Here the answer should be the line with "Given: Open more" and all the lines after it through the end of the listing, each repeated exactly, and no other text.

+ + + + + + +

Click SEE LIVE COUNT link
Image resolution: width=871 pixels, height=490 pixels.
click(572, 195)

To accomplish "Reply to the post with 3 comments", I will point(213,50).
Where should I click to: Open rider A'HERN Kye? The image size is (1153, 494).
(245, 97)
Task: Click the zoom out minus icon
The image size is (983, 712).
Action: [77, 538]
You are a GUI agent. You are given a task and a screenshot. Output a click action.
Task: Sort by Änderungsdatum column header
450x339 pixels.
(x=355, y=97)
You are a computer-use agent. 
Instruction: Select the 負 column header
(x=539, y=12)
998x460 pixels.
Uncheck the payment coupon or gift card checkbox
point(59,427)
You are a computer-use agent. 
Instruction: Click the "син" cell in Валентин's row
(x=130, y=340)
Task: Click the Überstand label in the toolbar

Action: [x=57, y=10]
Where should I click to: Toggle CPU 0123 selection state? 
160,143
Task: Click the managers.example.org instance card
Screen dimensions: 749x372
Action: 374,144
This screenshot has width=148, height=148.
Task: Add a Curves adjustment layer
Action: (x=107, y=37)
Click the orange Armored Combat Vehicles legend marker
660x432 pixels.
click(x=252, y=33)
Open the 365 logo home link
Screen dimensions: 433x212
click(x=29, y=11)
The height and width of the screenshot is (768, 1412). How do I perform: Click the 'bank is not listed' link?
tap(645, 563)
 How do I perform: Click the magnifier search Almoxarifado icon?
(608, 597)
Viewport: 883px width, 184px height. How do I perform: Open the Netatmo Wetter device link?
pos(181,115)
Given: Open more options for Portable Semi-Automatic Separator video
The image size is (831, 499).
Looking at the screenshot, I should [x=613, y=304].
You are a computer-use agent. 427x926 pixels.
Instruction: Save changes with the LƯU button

+ + + + + + +

RESPONSE BELOW
Given: Open more options for Portable Semi-Automatic Separator video
The image size is (831, 499).
Looking at the screenshot, I should [x=613, y=304].
You are a computer-use agent. 427x926 pixels.
Instruction: Save changes with the LƯU button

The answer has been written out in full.